At Morgan, these are the security upgrades in place:

  • The continuation of the barrier fencing around the perimeter of the campus. With each new construction project, the University has added new barriers (natural and fabricated) and fencing en route toward a goal of 90 percent enclosure. The most recent completed barrier fencing can be found around Martin D. Jenkins Hall (BSSC). To-date, 60 percent of the perimeter has been enclosed.
  • Aggressive recruitment to hire 23 new sworn officers to bring the current Morgan State University Police Department (MSUPD) force to more than 60. Working alongside and under the supervision of MSUPD are 16 Morgan State University security officers and nearly 30 contracted security personnel from Allied Security.
  • Deployment of more than 850 surveillance cameras campus-wide providing more than 2,500 views of the campus.
  • Installation of safety screening devices at the entrances of all on campus residential facilities, manned by dedicated security personnel.
  • Upgrading and increasing of campus lighting.
  • Enforcement of clear bag procedures at on campus sporting events. Safety screening devices were already being used at these events.
  • Securing the services of a national safety consulting firm to assess campus security measures and recommend enhancements or adjustments as needed.
  • Increased campus-wide patrols from the Baltimore Police Department and MSUPD.
  • An armed MSU Police presence in front of the Thurgood Marshall Residence Hall 24/7 – near the location where the incident took place.
  • Added more contracted security personnel, many of which have been stationed near the exteriors of all on-campus residence halls during the evening and nighttime hours.
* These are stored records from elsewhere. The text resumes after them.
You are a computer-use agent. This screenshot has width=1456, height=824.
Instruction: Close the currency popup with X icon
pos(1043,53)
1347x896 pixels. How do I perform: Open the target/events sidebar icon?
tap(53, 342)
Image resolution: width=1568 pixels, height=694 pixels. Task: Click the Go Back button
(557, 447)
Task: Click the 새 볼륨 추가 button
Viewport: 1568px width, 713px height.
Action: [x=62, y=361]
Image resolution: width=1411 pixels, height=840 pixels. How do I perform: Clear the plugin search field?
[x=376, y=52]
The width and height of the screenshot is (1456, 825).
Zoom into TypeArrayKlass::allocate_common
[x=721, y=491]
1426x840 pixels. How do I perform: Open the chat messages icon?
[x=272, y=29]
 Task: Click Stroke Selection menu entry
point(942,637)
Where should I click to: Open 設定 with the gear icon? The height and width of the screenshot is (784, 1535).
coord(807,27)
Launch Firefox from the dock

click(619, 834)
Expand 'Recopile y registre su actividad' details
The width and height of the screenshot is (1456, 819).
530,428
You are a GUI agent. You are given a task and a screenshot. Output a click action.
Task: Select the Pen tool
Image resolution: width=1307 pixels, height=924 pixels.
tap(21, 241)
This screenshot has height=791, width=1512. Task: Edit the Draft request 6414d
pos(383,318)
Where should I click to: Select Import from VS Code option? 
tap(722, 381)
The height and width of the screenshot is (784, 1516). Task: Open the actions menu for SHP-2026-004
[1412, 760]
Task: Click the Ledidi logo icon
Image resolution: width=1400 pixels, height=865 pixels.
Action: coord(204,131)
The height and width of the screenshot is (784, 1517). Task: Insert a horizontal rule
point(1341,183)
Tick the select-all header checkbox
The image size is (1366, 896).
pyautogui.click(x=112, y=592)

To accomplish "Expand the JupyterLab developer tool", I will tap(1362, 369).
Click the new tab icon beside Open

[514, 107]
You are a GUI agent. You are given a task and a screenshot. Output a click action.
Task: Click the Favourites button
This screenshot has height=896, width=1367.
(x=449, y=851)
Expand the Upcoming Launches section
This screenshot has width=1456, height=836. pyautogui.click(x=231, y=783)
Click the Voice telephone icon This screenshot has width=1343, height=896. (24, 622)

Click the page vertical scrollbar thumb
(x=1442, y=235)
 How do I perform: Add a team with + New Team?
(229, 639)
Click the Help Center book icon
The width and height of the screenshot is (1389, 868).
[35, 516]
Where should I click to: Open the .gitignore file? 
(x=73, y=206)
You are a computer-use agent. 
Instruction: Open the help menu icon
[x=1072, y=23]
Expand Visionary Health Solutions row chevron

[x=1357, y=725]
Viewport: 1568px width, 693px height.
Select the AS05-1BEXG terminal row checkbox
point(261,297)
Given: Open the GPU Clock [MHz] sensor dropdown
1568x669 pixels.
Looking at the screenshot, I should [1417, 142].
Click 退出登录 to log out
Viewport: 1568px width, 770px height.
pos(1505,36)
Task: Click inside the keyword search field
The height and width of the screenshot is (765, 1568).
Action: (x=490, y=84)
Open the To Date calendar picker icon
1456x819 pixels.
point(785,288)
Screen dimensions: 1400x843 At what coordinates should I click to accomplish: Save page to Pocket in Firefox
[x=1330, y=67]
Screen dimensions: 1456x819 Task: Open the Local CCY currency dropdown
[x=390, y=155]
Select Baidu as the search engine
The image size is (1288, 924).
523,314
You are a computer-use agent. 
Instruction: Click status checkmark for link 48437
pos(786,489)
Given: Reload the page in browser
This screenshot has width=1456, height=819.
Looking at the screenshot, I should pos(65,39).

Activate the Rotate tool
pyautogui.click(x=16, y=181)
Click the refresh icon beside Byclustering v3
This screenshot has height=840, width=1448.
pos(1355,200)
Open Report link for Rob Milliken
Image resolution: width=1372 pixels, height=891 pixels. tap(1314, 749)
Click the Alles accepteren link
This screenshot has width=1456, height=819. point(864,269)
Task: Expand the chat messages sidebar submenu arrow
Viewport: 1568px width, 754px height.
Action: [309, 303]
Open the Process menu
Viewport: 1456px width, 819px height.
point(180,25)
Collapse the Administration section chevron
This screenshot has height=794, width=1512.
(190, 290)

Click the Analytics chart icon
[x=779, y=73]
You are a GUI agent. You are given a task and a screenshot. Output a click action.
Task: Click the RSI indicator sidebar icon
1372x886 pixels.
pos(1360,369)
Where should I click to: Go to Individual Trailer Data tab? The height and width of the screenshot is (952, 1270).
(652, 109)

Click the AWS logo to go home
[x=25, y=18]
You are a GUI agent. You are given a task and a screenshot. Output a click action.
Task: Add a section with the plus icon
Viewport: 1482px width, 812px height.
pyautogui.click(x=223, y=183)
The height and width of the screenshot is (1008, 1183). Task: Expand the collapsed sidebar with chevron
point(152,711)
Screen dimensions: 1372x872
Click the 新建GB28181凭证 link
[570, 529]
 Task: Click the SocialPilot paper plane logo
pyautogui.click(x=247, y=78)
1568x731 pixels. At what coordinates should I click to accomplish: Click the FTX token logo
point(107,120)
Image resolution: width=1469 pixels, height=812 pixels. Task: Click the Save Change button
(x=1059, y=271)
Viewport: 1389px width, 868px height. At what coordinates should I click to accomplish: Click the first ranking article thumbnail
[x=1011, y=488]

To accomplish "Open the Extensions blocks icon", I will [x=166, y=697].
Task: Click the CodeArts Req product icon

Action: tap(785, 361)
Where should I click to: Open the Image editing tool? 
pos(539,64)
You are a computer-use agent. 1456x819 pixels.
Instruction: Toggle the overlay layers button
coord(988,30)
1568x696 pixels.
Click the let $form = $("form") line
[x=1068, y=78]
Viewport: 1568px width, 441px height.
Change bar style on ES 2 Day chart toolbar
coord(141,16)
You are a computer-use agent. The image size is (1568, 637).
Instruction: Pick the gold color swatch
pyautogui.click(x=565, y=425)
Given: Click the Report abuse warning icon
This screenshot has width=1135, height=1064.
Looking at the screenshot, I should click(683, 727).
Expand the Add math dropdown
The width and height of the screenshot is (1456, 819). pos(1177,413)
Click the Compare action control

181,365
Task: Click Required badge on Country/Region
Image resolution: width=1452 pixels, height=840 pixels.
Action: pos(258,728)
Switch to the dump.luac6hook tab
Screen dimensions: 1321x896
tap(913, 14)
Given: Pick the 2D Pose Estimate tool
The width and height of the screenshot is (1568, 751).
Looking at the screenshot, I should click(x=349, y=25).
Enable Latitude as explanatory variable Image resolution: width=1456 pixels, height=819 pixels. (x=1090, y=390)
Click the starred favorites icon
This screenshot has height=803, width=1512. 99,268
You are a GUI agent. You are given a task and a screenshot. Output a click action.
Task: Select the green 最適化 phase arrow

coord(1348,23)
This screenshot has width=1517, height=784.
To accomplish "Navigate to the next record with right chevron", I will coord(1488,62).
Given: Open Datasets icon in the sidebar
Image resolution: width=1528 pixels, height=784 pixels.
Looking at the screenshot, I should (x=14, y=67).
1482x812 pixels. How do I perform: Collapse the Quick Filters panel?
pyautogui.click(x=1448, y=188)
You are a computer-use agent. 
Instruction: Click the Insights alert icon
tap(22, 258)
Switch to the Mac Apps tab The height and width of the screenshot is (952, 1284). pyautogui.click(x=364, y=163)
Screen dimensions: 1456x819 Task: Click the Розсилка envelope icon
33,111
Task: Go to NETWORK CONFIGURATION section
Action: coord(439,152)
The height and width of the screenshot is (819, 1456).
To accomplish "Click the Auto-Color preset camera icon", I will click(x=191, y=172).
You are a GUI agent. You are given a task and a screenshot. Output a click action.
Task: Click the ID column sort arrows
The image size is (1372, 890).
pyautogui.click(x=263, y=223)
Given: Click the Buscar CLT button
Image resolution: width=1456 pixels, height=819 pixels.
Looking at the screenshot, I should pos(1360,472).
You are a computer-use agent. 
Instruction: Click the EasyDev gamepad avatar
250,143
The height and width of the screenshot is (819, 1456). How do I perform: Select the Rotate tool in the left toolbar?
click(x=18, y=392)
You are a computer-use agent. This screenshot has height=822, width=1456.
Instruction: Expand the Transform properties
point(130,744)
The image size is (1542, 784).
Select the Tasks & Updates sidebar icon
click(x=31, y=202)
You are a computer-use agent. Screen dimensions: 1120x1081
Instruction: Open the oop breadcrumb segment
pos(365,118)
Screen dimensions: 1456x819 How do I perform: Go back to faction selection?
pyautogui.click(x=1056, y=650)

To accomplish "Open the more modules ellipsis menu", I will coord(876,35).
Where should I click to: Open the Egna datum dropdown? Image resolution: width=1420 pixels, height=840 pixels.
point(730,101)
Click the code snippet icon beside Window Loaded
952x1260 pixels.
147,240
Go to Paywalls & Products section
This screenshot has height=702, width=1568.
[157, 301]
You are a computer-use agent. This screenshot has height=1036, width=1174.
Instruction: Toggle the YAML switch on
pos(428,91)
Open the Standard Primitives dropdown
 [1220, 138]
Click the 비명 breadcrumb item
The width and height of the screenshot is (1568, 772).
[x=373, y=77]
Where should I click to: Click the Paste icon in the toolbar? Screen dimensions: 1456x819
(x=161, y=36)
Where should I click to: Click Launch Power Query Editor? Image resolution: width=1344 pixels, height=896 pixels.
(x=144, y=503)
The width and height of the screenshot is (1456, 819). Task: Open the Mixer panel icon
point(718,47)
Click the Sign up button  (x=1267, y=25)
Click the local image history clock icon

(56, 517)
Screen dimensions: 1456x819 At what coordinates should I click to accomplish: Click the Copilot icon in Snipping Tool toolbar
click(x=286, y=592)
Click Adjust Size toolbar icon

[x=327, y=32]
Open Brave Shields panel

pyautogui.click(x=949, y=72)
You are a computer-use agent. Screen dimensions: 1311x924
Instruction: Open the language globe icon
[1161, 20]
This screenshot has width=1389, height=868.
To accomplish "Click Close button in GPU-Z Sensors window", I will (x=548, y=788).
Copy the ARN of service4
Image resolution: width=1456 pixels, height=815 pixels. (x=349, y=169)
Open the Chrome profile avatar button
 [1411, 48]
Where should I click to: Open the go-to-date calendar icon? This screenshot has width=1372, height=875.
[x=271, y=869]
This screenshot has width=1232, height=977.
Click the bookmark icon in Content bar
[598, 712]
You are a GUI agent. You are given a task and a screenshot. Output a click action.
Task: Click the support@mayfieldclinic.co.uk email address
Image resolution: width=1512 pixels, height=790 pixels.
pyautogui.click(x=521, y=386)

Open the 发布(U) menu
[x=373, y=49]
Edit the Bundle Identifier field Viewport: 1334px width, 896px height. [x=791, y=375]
There are currently security personnel located within all on-campus residence halls.
  • Enhanced police presence throughout the interior of the campus and around the campus exterior.
  • Staffed security booths with security personnel throughout the campus and around the exteriors of the campus. The University is looking to add more security booths. One security booth has already been placed in the high traffic area in the vicinity of the Thurgood Marshall Dining Hall.

These are the security measures under consideration at Morgan:

  • More enhanced technology to enable campus law enforcement to detect and identify any individual on campus with a weapon.
  • More strategically placing covert safety screening devices in the vicinity of high traffic areas.
  • Completion of the security barriers and fencing to enclose more of the campus and work to eliminate unfettered access.
  • The addition of more guard booths around campus, manned by the addition of more security personnel.
  • Increasing the number of emergency blue lights throughout the campus, in addition to increasing the number security cameras throughout campus to eliminate any potential blind spots.
  • The hiring of more sworn MSUPD officers.